» **The task**
Give again, word for word, every line in the entries below from the line with "Viewport: 1877px width, 502px" up to and including the line with "Click the lecture", and no other line.

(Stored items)

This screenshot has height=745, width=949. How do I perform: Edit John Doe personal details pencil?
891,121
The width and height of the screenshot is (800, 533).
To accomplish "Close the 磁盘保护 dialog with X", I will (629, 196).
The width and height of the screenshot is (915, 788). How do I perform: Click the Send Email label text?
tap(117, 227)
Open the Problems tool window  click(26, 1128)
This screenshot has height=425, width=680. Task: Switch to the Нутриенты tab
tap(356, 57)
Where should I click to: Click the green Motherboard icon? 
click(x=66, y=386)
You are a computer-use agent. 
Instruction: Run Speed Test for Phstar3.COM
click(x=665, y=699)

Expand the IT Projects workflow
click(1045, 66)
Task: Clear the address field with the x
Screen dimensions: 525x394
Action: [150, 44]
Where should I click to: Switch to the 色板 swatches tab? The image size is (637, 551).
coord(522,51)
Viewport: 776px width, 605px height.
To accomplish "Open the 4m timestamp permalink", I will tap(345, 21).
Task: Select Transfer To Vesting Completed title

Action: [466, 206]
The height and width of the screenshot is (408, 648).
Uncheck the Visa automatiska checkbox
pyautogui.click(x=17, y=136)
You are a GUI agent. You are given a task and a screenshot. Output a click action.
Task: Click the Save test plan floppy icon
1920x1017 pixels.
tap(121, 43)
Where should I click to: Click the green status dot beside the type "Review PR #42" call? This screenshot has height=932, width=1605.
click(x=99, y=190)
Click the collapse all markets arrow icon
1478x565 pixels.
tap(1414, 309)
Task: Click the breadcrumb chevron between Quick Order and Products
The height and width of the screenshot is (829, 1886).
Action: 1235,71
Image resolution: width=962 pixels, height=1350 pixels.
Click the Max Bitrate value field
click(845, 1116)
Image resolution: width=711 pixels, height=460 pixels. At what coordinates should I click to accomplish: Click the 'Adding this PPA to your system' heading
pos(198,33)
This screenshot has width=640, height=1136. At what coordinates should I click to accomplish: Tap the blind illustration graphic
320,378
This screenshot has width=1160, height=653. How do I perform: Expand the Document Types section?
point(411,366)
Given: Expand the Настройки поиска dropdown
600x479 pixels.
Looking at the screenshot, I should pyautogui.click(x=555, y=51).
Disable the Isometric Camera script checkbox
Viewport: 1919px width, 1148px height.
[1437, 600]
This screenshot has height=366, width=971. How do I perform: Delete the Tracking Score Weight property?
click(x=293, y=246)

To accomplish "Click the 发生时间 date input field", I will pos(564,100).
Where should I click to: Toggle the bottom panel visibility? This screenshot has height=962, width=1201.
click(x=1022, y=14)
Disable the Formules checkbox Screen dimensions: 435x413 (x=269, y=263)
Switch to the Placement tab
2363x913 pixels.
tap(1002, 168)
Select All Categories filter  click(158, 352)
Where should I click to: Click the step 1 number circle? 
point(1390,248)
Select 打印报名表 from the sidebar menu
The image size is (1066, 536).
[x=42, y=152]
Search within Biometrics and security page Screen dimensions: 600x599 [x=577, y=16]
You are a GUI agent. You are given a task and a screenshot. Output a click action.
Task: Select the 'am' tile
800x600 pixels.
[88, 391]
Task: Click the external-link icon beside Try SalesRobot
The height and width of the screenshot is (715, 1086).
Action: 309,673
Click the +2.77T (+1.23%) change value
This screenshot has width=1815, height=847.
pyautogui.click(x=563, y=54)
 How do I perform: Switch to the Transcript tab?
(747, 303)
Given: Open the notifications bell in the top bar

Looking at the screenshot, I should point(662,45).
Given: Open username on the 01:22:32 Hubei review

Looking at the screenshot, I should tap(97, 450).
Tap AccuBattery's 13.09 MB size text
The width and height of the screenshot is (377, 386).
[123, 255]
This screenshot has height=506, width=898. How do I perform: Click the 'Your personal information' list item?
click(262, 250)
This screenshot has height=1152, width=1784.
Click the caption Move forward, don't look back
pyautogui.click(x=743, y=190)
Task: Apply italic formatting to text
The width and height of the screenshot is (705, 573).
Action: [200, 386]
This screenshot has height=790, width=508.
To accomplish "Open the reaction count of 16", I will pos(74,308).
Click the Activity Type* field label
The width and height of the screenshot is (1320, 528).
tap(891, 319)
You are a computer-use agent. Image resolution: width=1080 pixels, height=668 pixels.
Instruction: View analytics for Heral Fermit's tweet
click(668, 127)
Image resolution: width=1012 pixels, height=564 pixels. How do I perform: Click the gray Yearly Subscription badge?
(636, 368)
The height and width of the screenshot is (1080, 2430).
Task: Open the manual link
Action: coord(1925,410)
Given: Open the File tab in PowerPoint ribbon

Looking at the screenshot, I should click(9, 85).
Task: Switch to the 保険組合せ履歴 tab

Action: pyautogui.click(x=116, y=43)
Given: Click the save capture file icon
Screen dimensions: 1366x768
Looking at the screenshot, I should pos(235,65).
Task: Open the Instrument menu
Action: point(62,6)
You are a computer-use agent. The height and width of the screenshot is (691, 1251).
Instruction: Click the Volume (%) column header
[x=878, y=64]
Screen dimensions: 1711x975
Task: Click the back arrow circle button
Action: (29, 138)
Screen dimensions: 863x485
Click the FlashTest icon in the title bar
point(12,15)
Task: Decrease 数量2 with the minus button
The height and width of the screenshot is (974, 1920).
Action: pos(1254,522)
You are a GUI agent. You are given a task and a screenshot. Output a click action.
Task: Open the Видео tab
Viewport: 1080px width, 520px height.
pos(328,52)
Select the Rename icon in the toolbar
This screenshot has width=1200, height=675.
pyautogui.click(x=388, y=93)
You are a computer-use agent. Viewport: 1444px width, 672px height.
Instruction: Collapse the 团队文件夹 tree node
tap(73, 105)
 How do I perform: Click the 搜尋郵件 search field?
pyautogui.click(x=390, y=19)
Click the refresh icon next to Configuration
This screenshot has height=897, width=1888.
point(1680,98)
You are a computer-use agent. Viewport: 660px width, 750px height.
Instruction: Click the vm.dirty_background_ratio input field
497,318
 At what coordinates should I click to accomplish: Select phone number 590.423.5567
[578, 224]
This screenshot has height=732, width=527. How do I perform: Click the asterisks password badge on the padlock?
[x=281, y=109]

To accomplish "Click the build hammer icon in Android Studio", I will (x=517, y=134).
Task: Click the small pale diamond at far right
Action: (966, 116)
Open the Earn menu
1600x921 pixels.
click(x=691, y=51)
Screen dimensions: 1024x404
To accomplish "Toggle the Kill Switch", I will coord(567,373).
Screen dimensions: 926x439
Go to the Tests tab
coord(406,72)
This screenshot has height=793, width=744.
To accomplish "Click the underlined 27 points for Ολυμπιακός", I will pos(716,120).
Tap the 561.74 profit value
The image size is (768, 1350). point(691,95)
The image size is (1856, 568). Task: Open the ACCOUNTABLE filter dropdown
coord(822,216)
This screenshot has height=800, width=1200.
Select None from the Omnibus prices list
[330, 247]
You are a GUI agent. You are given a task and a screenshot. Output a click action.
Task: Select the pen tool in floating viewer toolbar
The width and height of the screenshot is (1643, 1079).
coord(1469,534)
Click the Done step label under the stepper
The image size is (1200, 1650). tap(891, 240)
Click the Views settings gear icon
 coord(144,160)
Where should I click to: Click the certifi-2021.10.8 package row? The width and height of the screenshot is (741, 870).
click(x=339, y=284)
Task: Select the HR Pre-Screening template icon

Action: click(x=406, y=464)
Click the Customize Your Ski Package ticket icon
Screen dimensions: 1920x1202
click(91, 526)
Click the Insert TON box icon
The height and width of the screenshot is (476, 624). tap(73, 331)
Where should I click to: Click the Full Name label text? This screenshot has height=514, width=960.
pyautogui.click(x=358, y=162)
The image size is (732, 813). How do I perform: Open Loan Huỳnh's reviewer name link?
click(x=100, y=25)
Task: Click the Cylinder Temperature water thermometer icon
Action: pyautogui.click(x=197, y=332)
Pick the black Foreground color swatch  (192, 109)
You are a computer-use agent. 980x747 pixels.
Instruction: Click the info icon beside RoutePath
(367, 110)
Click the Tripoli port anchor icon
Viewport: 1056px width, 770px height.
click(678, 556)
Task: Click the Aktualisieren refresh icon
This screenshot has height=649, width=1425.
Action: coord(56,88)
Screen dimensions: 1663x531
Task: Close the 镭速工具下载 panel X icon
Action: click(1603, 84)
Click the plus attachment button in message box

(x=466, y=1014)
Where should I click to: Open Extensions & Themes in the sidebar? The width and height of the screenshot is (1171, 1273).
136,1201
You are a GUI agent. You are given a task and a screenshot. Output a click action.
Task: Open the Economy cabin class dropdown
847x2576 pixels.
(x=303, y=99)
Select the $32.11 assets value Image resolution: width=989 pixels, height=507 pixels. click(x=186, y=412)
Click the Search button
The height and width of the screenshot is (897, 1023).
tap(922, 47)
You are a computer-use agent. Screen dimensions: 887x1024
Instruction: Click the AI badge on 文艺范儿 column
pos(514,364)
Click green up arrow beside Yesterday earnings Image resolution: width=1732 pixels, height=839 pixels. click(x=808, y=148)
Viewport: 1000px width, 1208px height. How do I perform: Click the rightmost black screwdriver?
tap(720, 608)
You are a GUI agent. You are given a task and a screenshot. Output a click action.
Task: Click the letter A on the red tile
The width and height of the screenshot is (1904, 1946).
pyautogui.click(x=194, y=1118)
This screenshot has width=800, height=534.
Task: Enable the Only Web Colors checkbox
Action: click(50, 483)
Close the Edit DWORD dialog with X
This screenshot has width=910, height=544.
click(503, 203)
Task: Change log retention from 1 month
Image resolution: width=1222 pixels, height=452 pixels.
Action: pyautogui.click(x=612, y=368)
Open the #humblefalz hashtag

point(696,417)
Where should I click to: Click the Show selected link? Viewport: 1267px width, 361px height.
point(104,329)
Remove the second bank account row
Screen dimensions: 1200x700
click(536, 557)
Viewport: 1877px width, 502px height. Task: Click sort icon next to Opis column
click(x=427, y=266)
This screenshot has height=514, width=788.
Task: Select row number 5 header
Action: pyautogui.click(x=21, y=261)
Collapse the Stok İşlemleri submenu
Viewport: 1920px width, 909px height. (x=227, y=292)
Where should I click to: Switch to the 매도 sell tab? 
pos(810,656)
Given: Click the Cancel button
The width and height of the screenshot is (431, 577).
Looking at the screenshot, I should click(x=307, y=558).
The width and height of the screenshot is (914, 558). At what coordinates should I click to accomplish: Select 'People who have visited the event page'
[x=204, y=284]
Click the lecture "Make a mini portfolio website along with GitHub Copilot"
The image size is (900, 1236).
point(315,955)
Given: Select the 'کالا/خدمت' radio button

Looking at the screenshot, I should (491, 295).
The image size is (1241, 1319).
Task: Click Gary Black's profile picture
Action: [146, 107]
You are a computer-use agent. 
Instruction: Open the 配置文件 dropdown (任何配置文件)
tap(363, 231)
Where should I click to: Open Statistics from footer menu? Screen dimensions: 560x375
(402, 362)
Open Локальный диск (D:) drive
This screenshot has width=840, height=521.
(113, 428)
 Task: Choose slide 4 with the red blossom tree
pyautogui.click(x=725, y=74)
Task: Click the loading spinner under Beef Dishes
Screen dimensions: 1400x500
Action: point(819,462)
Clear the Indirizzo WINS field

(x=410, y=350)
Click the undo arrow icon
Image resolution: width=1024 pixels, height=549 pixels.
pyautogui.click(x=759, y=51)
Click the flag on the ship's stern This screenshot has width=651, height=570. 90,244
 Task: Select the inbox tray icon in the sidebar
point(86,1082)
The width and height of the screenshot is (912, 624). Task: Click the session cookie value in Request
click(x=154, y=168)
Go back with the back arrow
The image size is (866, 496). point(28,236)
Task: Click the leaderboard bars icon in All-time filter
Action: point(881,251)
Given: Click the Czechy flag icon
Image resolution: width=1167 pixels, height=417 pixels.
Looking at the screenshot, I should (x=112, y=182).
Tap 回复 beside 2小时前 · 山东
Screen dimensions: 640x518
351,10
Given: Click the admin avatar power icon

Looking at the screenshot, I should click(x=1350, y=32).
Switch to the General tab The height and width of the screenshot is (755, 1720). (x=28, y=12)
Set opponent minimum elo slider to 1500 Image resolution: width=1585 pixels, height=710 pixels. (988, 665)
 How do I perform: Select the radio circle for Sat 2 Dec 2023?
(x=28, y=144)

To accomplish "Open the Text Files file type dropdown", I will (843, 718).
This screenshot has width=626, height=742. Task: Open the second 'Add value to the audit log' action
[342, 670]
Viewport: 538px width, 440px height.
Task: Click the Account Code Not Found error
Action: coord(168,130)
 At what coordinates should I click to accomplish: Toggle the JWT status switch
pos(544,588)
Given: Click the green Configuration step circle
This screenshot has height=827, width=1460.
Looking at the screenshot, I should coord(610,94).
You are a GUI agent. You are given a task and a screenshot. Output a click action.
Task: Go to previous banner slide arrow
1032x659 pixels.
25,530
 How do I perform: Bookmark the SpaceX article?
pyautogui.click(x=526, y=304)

» **Solved exercise**
Viewport: 1877px width, 502px height. Task: Click sort icon next to Opis column
click(x=427, y=266)
This screenshot has height=514, width=788.
Task: Select row number 5 header
Action: pyautogui.click(x=21, y=261)
Collapse the Stok İşlemleri submenu
Viewport: 1920px width, 909px height. (x=227, y=292)
Where should I click to: Switch to the 매도 sell tab? 
pos(810,656)
Given: Click the Cancel button
The width and height of the screenshot is (431, 577).
Looking at the screenshot, I should click(x=307, y=558).
The width and height of the screenshot is (914, 558). At what coordinates should I click to accomplish: Select 'People who have visited the event page'
[x=204, y=284]
Click the lecture "Make a mini portfolio website along with GitHub Copilot"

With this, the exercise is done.